Corriere del Mezzogiorno (Campania)
Per la sicurezza l’approccio globale sarà la nuova sfida
Sergio Iavicoli guida il dipartimento di medicina epidemiologica e igiene ambientale Inail « La prevenzione c’è ma ci vuole un approccio globale anche per il cambiamento dei luoghi»
C’era una volta il lavoro: stipendiato, dipendente e a tempo indeterminato. Oggi però è riduttivo parlare di lavoro in una sola forma. Rispetto agli anni passati ci sono molti più liberi professionisti e sono nate nuove forme come il lavoro somministrato, quello ad esempio degli infermieri che, gestititi da cooperative, si spostano a seconda delle necessità da un ospedale all’altro. Su tutto c’è poi lo spettro del precariato, che con la sua incertezza incide sulla salute mentale, ambito delicato su ancora si indaga poco.

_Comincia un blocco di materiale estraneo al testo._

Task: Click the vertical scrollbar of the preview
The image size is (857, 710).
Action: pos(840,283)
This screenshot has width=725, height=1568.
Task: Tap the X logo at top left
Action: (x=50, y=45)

Se da una parte il lavoro non ha più il solo volto del posto fisso, anche le professioni più tradizionali stanno cambiando con la complicità dei processi di automazione e digitalizzazione. Oltre al fatto che si rimane in attività per più tempo. Uno scenario nuovo e complesso che modificherà il nostro concetto di sicurezza sui luoghi di lavoro. Il come lo spiega Sergio Iavicoli, direttore del dipartimento di medicina, epidemiologia, igiene del lavoro e ambientale dell’Inail: «C’è bisogno di un approccio nuovo, integrato, che superi il concetto di gestione del rischio nel senso classico, cioè di responsabilità del datore di lavoro».
Oggi, secondo Iavicoli, questo genere di sistema manca, perché aggiunge: «La prevenzione c’è, come c’è l’obbligo di valutazione del rischio per i lavoratori dipendenti, ma il nostro sistema considera problemi specifici, anche non attuali. Ad esempio, in Italia abbiamo oltre 4 milioni di persone che vengono sorvegliate per l’esposizione a videoterminale. Ci vuole un approccio più globale, che metta insieme la salute complessiva dell’individuo con quella lavorativa, oltre a considerare come sono cambiati i luoghi e i modi di lavorare».
Una soluzione utile a riempire il vuoto potrebbe essere questa: «I due aspetti, lavoro e salute, devono dialogare, nel pratico ci vorrebbe un maggior rapporto tra medico del lavoro e medico curante. Anche i clinici devono fare la loro parte, infatti, il loro livello di conoscenza sulle malattie del lavoro è basso, in una cartella clinica su questo molto spesso c’è solo una riga. È un tema più complesso che va oltre la gestione delle aziende e gli adempimenti di legge, è una svolta culturale». Un’inversione di tendenza necessaria, ma per il momento lontana dal dibattito, infatti, «quando si parla di digitalizzazione e automazione dei processi- commenta Iavicoli- si discute delle difficoltà di impiego, non di quali saranno i rischi correlati alla salute, ancora da studiare».
L’altra sfida è quella dell’invecchiamento della popolazione e del conseguente aumento dell’età pensionabile.
«Ci viene chiesto di lavorare fino a quasi 70 anni, a questo punto la domanda è come mantenere le persone a lavoro – si chiede il direttore- Con l’età subentra il rischio di malattie croniche degenerative e cardiovascolari, questo va oltre il mero rischio legato al luogo di lavoro e riguarda l’abilità lavorativa nel suo complesso. Poi oltre il 40% delle patologie muscolo scheletriche a carico della schiena viene dal lavoro. Se dobbiamo rimanere in attività più a lungo quel tipo di patologia deve essere affrontata in modo più complessivo e non solo come una pratica burocratica».
Su questo punto è necessario non solo far aumentare la consapevolezza nei lavoratori, ma anche in chi gestisce le imprese, perché «una buona gestione della salute del personale diminuisce l’assenteismo e incide sui costi e sulla competitività. Si tratta di un investimento e non di un onere».
Il testo unico sulla sicurezza sul lavoro, che l’anno prossimo compirà 10 anni, è uno strumento per far emergere le violazioni, ma fondamentale per adeguarsi al cambiamento sarà modificare la mentalità. «Con la consapevolezza della salute sul lavoro siamo indietro, c’è bisogno di un’attenzione a questa cultura fin dalla scuola per sensibilizzare i giovani, perché all’inizio si da priorità all’occupazione e meno alla sicurezza», conclude Iavicoli.